▶ PROBLEM REQUIREMENTS: Below are the entries. Set down exactly the line containing "Given: Open magnifier" and each line after it.

(Dataset entries)
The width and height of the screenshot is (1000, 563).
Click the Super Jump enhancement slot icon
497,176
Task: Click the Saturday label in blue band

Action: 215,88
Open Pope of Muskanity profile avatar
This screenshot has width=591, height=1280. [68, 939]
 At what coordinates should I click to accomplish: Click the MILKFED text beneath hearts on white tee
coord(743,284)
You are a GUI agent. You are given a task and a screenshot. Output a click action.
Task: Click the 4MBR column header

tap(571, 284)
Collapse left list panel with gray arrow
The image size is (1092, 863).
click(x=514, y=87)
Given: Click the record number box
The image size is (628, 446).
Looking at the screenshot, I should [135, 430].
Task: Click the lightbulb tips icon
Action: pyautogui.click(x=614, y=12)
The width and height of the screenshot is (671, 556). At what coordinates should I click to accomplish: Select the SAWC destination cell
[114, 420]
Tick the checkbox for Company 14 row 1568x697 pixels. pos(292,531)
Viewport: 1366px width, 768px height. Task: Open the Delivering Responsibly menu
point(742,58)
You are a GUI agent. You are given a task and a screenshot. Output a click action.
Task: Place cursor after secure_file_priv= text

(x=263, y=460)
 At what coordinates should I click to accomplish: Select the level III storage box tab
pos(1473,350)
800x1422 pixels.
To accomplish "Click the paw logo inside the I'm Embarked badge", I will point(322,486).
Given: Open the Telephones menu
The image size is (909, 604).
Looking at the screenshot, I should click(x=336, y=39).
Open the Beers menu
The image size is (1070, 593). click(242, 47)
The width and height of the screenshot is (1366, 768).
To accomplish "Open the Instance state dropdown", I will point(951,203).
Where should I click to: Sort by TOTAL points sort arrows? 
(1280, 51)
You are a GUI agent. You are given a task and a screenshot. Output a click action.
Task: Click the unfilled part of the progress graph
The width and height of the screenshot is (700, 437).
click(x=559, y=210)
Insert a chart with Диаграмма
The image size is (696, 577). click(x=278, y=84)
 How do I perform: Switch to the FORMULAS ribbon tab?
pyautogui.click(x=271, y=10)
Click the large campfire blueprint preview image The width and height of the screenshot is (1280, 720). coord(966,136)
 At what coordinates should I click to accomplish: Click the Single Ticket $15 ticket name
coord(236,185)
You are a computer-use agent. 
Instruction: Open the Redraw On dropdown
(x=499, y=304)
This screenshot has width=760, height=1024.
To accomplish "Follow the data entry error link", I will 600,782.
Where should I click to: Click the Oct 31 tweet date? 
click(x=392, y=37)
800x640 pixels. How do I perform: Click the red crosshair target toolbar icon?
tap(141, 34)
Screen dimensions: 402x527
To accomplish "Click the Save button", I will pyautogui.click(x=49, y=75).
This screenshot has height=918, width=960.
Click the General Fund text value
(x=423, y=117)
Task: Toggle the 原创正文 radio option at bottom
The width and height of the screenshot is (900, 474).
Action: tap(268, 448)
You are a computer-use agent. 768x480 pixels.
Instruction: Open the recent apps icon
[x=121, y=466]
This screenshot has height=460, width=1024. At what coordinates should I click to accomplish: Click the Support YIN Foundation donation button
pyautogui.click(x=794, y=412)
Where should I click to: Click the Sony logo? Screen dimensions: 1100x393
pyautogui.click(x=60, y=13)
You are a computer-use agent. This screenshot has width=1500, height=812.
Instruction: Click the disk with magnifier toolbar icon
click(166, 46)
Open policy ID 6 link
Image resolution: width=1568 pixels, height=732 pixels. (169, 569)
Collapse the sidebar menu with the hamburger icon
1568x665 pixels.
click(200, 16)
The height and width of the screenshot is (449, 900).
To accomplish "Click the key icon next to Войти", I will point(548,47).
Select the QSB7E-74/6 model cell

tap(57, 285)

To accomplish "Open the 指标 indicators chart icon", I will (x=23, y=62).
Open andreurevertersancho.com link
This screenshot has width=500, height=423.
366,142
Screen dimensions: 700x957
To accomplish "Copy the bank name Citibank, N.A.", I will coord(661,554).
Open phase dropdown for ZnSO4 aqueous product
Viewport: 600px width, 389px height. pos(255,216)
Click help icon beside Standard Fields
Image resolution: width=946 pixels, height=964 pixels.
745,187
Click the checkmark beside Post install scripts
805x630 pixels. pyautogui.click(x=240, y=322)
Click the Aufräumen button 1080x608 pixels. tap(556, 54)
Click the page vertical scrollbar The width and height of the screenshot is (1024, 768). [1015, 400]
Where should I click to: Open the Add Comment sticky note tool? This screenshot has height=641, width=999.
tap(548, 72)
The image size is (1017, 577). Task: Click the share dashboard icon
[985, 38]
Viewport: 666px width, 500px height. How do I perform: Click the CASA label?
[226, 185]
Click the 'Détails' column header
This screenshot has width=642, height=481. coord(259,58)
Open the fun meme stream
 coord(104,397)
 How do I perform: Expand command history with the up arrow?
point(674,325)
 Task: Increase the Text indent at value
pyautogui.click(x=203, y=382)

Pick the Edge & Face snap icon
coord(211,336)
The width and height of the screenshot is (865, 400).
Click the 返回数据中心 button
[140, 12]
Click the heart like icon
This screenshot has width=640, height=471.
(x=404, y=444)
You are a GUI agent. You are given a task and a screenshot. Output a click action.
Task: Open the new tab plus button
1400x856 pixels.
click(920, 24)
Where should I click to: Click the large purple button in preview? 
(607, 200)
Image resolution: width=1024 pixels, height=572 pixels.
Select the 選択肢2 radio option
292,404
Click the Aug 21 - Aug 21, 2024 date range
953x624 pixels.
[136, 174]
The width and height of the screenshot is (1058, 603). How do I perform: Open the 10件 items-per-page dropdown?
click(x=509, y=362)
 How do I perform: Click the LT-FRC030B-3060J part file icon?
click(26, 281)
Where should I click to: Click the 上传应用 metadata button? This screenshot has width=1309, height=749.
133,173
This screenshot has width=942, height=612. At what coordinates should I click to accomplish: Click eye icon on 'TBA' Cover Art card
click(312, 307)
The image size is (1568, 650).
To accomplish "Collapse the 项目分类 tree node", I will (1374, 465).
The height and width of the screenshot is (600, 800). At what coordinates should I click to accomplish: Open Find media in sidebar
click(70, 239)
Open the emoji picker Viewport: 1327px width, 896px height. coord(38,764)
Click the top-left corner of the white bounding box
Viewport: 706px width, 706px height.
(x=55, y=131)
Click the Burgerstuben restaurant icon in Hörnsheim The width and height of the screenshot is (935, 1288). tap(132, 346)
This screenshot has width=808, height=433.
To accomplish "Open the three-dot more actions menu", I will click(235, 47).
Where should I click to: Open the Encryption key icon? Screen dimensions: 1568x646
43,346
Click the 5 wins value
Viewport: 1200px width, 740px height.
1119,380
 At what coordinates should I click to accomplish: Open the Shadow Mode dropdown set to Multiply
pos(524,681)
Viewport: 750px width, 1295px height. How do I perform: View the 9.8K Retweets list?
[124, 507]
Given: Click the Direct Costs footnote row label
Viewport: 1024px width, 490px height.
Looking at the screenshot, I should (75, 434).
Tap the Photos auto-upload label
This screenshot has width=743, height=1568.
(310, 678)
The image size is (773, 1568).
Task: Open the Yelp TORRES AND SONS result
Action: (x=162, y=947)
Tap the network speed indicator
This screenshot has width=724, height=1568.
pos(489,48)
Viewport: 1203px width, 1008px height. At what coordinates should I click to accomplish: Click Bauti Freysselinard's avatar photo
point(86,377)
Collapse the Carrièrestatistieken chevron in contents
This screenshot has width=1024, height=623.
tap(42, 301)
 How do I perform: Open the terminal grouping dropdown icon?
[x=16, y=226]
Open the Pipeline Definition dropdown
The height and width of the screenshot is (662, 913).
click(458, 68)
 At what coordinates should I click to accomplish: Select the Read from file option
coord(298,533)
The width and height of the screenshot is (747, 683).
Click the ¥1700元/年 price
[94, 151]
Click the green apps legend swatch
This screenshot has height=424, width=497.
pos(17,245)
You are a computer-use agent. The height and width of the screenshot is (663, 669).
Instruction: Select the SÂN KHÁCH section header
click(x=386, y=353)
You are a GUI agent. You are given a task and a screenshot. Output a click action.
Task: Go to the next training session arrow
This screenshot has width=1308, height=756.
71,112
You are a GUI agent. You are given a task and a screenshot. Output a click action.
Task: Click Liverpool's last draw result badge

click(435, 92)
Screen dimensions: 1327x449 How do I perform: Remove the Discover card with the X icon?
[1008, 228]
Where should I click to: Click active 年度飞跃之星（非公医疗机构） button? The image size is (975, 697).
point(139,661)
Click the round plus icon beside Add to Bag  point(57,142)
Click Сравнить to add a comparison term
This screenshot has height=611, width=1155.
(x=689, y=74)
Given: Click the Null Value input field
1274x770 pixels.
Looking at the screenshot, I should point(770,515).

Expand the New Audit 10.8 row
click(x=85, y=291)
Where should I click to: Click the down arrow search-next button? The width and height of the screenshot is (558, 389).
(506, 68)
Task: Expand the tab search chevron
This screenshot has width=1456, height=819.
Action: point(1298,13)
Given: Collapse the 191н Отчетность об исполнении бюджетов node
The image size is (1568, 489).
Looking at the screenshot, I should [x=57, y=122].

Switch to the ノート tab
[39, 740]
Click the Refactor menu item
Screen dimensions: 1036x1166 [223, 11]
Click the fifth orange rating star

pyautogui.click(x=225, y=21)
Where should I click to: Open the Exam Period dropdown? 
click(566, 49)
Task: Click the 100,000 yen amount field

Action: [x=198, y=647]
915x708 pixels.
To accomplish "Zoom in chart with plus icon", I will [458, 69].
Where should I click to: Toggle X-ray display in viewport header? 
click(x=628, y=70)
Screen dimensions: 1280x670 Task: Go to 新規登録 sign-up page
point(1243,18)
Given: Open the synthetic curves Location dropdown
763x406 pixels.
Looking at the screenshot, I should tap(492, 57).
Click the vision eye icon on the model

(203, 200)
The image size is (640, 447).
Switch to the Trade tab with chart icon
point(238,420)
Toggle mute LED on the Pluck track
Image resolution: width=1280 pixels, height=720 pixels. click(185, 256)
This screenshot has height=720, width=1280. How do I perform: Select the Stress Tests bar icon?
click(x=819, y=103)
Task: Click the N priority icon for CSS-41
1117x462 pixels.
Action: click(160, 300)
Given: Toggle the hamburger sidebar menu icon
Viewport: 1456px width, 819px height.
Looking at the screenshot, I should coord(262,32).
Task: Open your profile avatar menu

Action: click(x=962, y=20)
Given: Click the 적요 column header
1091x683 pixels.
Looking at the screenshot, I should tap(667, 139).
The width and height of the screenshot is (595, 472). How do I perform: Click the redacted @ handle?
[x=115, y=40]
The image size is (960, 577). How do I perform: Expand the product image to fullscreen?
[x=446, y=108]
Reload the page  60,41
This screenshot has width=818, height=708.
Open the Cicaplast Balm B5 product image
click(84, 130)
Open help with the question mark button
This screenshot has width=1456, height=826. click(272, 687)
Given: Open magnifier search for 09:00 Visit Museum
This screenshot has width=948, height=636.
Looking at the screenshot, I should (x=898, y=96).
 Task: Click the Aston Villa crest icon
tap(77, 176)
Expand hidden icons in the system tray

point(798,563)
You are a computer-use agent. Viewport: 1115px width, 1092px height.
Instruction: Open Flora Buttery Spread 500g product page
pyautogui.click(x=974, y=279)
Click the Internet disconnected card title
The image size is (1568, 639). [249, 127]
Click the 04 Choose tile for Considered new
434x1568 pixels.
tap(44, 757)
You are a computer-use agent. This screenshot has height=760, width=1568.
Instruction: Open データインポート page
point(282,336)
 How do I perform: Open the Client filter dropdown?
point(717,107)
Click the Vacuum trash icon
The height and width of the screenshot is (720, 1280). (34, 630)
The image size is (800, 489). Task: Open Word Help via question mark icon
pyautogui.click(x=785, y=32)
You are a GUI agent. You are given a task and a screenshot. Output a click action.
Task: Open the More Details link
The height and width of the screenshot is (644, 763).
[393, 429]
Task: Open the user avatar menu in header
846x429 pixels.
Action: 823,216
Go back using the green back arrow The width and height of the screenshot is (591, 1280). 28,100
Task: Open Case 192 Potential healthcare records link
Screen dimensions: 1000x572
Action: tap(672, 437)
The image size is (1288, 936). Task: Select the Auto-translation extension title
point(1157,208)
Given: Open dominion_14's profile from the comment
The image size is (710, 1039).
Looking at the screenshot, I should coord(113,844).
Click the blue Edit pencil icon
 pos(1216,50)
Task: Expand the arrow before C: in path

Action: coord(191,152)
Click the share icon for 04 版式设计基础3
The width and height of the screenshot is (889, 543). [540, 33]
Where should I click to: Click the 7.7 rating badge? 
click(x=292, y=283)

▶ SOLUTION TO THIS PROBLEM:
Given: Open magnifier search for 09:00 Visit Museum
This screenshot has width=948, height=636.
Looking at the screenshot, I should (x=898, y=96).
 Task: Click the Aston Villa crest icon
tap(77, 176)
Expand hidden icons in the system tray

point(798,563)
You are a computer-use agent. Viewport: 1115px width, 1092px height.
Instruction: Open Flora Buttery Spread 500g product page
pyautogui.click(x=974, y=279)
Click the Internet disconnected card title
The image size is (1568, 639). [249, 127]
Click the 04 Choose tile for Considered new
434x1568 pixels.
tap(44, 757)
You are a computer-use agent. This screenshot has height=760, width=1568.
Instruction: Open データインポート page
point(282,336)
 How do I perform: Open the Client filter dropdown?
point(717,107)
Click the Vacuum trash icon
The height and width of the screenshot is (720, 1280). (34, 630)
The image size is (800, 489). Task: Open Word Help via question mark icon
pyautogui.click(x=785, y=32)
You are a GUI agent. You are given a task and a screenshot. Output a click action.
Task: Open the More Details link
The height and width of the screenshot is (644, 763).
[393, 429]
Task: Open the user avatar menu in header
846x429 pixels.
Action: 823,216
Go back using the green back arrow The width and height of the screenshot is (591, 1280). 28,100
Task: Open Case 192 Potential healthcare records link
Screen dimensions: 1000x572
Action: tap(672, 437)
The image size is (1288, 936). Task: Select the Auto-translation extension title
point(1157,208)
Given: Open dominion_14's profile from the comment
The image size is (710, 1039).
Looking at the screenshot, I should coord(113,844).
Click the blue Edit pencil icon
 pos(1216,50)
Task: Expand the arrow before C: in path

Action: coord(191,152)
Click the share icon for 04 版式设计基础3
The width and height of the screenshot is (889, 543). [540, 33]
Where should I click to: Click the 7.7 rating badge? 
click(x=292, y=283)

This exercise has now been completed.